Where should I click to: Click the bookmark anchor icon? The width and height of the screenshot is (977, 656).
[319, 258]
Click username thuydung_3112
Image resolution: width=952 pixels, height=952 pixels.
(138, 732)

◆ ◆ ◆ ◆

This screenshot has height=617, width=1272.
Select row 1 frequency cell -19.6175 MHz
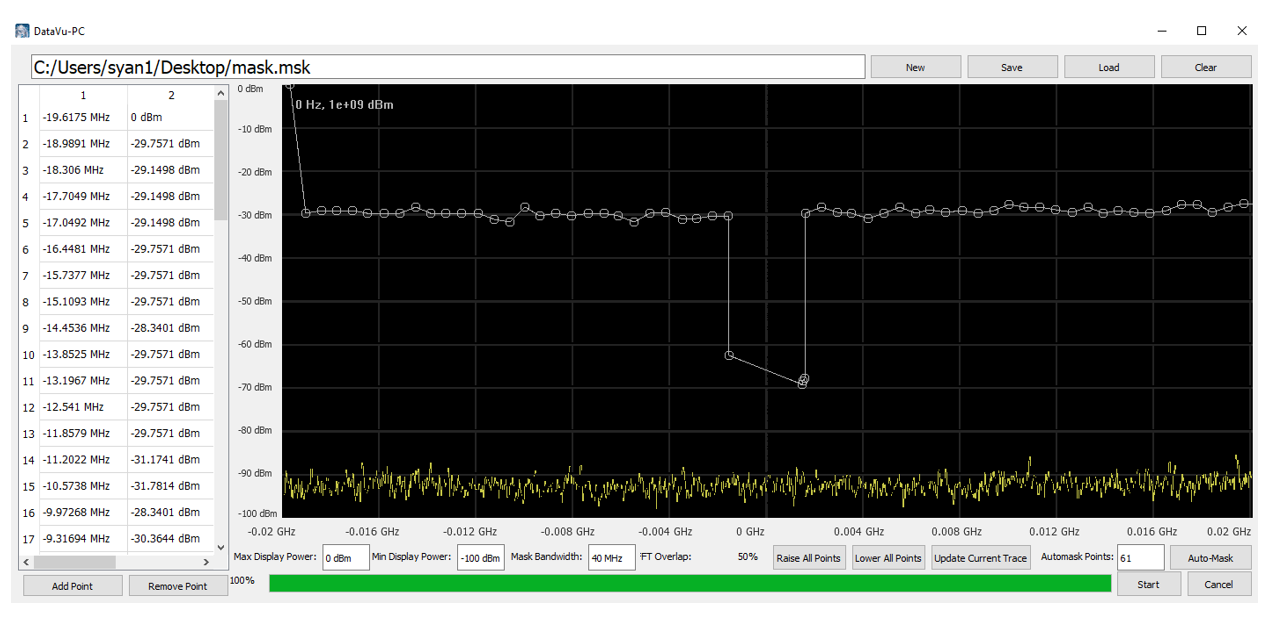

◆ ◆ ◆ ◆

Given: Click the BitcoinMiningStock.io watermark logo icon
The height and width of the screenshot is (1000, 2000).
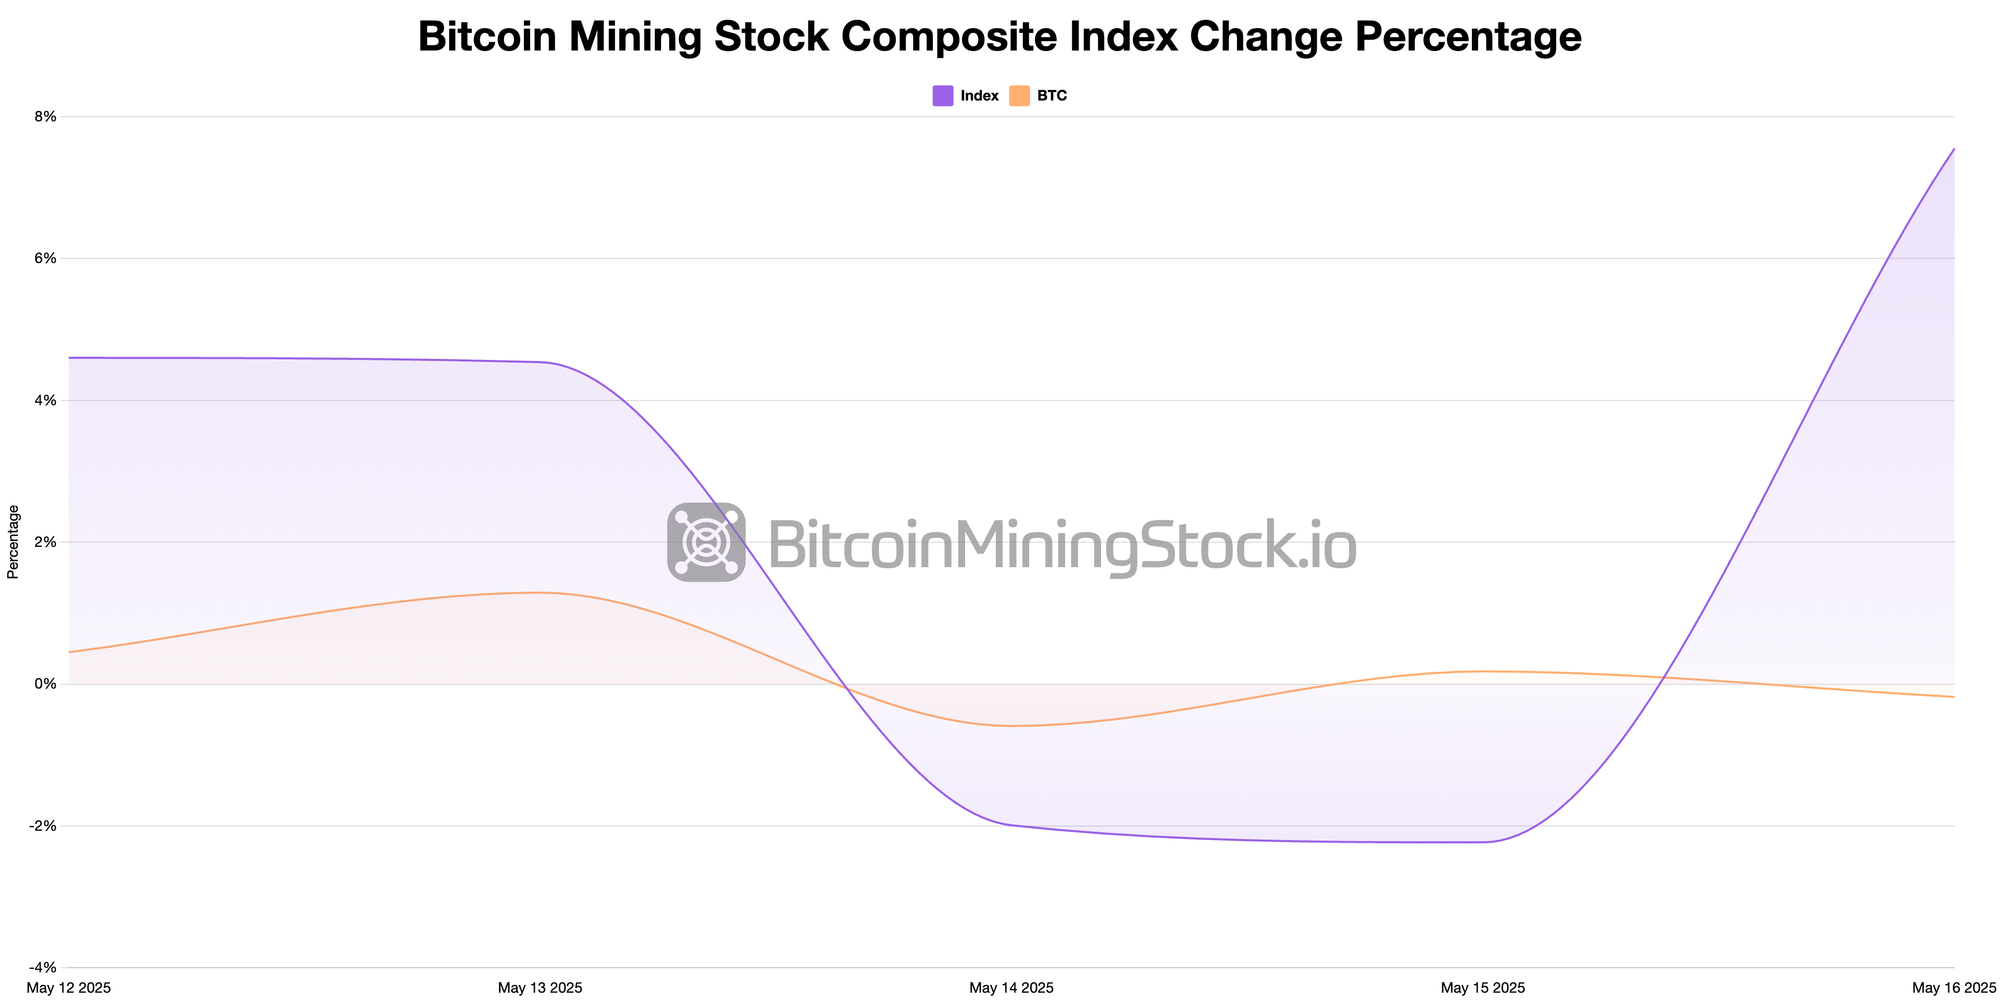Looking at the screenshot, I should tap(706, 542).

◆ ◆ ◆ ◆

▶ [WHAT YOU ARE ASKED TO DO]
Of the lines above, retype only those from the line containing "This screenshot has height=617, width=1272." through the line containing "Select row 1 frequency cell -19.6175 MHz", including both, exactly.

▶ [REPLY]
This screenshot has height=617, width=1272.
Select row 1 frequency cell -19.6175 MHz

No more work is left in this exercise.